Citadel-Led Creditor Group Agrees to Windstream Debt Swap

(Bloomberg) -- A group of Windstream Holdings Inc. creditors have agreed to exchange $300 million of the company’s bonds for new debt, a step that may help the rural phone company fend off a default claim and tame its $6 billion debt load.

The money managers are led by Citadel and own around 60 percent of Windstream’s 7.75 percent notes due in 2020, according to people with knowledge of the matter. The investors, who also include Elliott Management, Western Asset Management Co., and Loomis Sayles, agreed to exchange their bonds for 10.5 percent second-lien notes that mature in 2024, said the people, who asked not to be identified because the matter is private.

The noteholders, advised by Milbank, Tweed, Hadley & McCloy, are in discussions with other investors that could expand their holdings to 80 percent of the debt, the people said. While that would still fall short of the 90 percent threshold the company set in its exchange offer, Windstream could continue to extend the offer or lower the threshold. The offer expires at the end of the day Thursday.

Representatives for the firms and Windstream declined to comment.

Reducing Debt

Windstream has said that completing the debt exchange -- which is also open to longer- dated debt due between 2021 and 2024 -- will help it ease its debt burden. That would allow management to focus more on efforts to turn around the business, according to Lindsay Gibbons, a senior analyst at CreditSights.

A successful exchange may bolster Windstream’s position in an ongoing legal battle with a separate bondholder, hedge fund Aurelius Capital Management. The fund alleges Windstream defaulted on bonds due in 2023 when it spun-off Uniti Group Inc. in 2015. The parties are in the middle of a trial that could force Windstream to file for bankruptcy if the company loses.

Aurelius owns and has been buying Windstream’s notes, as well as credit-default swaps that would pay off if the company defaults, according to testimony at the trial from an adviser to the company. If the judge sides with Aurelius and its trustee U.S. Bank N.A., the decision could trigger cross-defaults on an estimated $5.7 billion in debt, and Windstream doesn’t have the cash to repay. A representative for Aurelius declined to comment.

But the company’s improved financial health after the exchange could weigh on Judge Jesse Furman’s ruling in the case, Gibbons said. The trial is adjourned until July 31.

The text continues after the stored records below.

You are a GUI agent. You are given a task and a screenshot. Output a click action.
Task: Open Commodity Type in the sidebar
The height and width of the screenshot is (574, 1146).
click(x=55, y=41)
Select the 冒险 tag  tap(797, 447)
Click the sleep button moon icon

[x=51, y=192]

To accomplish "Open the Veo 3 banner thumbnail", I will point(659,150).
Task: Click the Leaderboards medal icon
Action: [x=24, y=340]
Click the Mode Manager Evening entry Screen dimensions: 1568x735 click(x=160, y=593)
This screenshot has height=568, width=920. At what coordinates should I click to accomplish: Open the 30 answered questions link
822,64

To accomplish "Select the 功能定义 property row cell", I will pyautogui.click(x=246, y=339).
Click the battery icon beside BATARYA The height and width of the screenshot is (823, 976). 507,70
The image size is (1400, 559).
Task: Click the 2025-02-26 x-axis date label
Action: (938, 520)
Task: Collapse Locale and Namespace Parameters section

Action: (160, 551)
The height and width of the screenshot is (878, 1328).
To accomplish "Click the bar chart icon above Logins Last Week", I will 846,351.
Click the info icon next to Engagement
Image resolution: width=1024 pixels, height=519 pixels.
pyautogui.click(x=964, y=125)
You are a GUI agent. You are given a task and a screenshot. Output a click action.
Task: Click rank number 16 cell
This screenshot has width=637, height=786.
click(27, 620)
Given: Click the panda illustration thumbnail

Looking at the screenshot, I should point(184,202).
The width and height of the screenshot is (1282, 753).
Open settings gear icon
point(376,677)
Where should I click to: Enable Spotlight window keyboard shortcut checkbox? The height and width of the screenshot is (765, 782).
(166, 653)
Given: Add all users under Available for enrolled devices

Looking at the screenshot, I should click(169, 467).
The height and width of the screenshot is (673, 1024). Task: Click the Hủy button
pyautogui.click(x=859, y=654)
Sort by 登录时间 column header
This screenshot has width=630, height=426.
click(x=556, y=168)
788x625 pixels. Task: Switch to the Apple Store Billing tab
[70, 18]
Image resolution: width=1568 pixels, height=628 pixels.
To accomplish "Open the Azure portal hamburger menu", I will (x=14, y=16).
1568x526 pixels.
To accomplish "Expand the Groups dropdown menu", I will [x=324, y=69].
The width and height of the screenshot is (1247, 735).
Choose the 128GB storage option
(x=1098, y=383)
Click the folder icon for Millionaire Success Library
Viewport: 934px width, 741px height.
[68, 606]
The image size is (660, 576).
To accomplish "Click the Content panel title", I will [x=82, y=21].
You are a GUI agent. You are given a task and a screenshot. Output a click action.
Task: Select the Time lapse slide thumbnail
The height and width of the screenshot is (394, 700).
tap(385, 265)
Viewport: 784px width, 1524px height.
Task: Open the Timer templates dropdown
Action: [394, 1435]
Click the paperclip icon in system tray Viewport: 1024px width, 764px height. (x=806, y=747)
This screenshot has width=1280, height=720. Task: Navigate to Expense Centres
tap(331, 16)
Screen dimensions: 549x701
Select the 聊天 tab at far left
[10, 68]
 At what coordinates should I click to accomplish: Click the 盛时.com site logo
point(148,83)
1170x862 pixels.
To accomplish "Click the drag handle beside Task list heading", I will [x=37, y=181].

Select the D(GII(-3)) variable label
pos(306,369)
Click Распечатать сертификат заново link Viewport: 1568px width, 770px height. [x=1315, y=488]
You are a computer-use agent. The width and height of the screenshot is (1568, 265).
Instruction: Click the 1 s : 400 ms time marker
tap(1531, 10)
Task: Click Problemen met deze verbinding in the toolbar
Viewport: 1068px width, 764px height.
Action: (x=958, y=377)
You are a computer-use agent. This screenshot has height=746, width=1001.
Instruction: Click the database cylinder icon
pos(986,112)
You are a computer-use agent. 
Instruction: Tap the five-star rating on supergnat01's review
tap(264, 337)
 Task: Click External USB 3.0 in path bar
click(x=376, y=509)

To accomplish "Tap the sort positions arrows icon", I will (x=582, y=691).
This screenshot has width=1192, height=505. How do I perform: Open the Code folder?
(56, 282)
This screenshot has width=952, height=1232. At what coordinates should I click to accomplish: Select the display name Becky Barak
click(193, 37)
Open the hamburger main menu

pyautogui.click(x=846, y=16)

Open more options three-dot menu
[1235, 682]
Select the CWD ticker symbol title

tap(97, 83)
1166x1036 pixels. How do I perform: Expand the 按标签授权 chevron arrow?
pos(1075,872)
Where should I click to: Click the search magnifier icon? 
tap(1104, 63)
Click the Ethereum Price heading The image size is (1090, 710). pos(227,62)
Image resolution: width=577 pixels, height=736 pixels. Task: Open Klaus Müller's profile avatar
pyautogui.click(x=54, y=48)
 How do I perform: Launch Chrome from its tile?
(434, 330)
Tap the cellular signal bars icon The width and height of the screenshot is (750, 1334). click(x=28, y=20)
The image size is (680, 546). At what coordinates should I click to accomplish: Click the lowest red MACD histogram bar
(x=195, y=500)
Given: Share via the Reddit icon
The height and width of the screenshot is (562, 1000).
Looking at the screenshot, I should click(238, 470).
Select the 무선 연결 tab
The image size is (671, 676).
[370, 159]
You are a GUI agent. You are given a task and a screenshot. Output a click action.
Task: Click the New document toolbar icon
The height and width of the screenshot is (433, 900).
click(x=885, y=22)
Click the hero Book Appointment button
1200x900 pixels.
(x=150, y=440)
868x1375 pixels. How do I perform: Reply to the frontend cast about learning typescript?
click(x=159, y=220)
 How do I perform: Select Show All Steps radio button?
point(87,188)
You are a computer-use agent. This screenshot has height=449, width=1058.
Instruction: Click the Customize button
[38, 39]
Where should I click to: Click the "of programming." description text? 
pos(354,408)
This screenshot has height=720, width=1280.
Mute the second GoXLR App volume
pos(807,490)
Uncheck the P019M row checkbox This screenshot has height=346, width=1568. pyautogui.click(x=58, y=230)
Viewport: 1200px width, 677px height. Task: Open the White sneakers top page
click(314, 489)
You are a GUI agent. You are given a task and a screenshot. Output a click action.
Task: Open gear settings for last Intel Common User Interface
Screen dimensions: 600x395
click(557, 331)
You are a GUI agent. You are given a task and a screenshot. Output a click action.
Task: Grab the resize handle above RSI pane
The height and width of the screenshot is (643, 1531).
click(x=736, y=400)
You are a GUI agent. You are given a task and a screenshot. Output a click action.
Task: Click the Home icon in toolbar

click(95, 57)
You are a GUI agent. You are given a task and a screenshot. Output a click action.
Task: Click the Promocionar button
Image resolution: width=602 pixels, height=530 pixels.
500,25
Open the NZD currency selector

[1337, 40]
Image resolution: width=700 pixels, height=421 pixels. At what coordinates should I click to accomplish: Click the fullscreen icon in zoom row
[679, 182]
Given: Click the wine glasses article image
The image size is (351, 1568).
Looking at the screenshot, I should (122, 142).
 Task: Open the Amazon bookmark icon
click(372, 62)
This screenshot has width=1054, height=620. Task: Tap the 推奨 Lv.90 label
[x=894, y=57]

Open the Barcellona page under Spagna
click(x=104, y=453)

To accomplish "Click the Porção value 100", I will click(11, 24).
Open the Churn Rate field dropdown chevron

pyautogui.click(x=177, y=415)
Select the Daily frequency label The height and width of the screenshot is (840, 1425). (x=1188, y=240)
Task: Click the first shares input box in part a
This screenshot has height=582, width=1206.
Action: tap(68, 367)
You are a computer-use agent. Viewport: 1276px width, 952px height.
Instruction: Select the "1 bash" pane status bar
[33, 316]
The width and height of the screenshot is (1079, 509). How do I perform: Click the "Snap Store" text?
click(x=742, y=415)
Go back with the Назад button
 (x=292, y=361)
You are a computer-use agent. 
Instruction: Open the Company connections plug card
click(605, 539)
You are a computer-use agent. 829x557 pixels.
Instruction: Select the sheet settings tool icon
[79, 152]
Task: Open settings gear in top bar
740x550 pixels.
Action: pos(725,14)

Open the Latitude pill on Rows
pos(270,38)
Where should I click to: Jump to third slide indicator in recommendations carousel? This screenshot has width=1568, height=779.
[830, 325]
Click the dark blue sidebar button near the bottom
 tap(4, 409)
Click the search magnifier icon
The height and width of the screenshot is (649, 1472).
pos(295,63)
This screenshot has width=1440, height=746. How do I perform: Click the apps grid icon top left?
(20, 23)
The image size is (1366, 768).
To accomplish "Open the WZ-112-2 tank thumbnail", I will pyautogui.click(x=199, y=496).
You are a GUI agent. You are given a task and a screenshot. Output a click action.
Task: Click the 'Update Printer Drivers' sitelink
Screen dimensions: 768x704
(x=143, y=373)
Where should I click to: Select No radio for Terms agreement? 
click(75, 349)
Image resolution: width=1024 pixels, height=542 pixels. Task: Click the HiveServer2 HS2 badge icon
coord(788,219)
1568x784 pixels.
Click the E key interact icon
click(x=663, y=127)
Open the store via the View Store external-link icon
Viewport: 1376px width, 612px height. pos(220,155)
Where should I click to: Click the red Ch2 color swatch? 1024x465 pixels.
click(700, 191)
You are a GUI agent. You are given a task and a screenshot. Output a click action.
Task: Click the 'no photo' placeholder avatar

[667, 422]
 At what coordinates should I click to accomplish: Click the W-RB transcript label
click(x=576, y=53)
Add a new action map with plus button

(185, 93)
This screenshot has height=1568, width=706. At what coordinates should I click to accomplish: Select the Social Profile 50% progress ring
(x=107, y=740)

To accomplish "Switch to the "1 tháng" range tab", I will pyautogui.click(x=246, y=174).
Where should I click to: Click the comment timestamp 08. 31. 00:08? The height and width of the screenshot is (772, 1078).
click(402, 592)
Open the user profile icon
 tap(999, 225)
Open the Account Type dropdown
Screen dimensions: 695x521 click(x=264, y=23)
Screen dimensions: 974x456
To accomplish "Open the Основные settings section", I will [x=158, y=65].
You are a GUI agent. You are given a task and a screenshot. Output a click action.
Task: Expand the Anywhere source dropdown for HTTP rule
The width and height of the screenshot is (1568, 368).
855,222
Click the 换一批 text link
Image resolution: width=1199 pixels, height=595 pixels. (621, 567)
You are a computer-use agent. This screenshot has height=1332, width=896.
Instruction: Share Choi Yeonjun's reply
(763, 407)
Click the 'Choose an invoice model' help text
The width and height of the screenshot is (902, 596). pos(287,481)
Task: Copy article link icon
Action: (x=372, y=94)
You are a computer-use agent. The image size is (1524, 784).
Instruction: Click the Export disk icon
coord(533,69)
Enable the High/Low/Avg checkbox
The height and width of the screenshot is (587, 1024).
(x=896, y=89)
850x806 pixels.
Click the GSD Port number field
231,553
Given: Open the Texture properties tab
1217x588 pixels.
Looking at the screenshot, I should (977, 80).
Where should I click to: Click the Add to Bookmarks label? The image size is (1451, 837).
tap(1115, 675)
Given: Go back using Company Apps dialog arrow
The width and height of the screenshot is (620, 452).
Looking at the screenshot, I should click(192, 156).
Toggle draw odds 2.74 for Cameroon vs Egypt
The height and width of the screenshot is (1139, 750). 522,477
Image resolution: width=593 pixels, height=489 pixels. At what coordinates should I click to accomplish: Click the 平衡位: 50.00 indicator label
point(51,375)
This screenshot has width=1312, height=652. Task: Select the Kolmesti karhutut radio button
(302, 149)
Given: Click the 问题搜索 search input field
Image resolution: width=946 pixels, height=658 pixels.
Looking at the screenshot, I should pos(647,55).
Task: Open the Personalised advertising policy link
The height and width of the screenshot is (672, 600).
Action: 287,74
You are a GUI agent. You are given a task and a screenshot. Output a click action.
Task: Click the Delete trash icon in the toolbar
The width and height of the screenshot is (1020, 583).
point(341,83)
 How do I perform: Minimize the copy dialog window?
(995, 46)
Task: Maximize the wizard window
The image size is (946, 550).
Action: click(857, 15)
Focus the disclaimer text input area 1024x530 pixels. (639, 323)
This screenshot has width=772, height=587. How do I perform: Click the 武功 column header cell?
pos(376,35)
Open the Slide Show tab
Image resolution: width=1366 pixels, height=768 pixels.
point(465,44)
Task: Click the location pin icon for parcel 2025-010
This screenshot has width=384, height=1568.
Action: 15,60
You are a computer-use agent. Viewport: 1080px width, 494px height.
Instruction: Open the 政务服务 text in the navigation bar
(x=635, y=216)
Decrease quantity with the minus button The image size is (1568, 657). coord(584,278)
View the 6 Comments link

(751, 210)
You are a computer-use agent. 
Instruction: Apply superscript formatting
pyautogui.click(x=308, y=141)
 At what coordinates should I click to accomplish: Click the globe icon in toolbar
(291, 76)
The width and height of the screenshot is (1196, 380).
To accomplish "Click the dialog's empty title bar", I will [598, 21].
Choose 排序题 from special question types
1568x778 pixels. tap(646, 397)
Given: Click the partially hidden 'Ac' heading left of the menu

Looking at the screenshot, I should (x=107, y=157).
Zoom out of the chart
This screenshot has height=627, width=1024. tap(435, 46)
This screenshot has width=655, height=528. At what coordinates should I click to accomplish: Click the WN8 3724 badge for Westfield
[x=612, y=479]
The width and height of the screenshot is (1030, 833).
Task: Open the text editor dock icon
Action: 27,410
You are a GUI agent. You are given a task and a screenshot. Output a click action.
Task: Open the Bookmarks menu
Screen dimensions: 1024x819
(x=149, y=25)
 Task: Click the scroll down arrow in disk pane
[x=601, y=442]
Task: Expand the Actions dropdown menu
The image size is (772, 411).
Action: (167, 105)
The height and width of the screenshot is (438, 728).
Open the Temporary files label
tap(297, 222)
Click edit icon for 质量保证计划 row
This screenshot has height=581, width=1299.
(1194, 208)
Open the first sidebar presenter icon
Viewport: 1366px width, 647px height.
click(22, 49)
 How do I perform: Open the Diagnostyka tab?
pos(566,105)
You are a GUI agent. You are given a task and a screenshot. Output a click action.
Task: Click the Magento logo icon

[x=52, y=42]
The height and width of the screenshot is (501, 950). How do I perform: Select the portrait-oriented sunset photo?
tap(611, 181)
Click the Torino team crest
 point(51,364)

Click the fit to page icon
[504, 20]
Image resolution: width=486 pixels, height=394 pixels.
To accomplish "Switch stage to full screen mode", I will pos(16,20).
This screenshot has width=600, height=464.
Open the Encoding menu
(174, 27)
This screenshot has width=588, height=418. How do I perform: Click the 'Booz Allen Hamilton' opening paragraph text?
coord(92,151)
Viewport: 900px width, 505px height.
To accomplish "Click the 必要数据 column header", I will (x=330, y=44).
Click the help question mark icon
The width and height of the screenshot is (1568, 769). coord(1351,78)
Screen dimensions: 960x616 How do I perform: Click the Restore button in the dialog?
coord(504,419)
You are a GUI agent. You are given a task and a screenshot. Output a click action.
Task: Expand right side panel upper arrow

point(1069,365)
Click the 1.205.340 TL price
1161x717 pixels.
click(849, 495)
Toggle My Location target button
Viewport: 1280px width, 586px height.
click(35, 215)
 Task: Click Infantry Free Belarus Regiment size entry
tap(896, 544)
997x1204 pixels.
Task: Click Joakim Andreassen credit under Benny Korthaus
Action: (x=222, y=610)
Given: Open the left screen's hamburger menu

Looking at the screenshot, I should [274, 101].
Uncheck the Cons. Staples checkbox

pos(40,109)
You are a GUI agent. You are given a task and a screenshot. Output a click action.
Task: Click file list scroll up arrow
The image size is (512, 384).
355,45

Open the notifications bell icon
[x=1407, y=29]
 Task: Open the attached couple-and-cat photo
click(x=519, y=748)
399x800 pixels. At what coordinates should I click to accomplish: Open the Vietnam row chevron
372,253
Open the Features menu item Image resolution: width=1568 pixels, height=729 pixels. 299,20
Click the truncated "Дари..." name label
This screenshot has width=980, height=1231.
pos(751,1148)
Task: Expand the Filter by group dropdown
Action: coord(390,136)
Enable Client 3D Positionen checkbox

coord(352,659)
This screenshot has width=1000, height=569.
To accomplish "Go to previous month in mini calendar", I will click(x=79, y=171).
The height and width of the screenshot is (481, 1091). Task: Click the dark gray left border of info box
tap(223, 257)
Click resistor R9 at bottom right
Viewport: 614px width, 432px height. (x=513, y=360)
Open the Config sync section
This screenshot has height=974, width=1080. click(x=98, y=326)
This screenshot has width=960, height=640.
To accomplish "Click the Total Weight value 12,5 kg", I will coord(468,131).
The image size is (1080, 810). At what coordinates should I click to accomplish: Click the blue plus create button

“A successful exchange would be another example of support from bondholders, which has been raised in the trial,” said Gibbons, who covers the TMT sector. “We don’t know whether that will resonate with the judge, but it shows how investors believe in the company and want to remain invested. That contradicts Aurelius’ desire to push the company into default.”

Complicating Appeal?

If Windstream loses the trial and files for bankruptcy, creditors who accepted the new bonds would be in a better spot than they would be if they held onto unsecured debt. Assuming Aurelius doesn’t participate, its unsecured securities would only be repaid after secured debt, which, once the exchange is completed, will include holders of much as $1.5 billion of new second-lien bonds.

But if Aurelius were to lose the trial and decide to appeal, the exchange could make an appeal process more complicated because there would be two debt swaps that would ultimately have to be unwound, CreditSights’ Gibbons said. Windstream completed a debt exchange in November 2017 that has become a focus in its default trial.

“It comes down to a question of how much this impacts the judge’s ruling,” she said. “Perhaps it does, or perhaps he focuses solely on the letter of the contract and the form of the indenture, but ultimately a successful exchange improves the overall environment for Windstream.”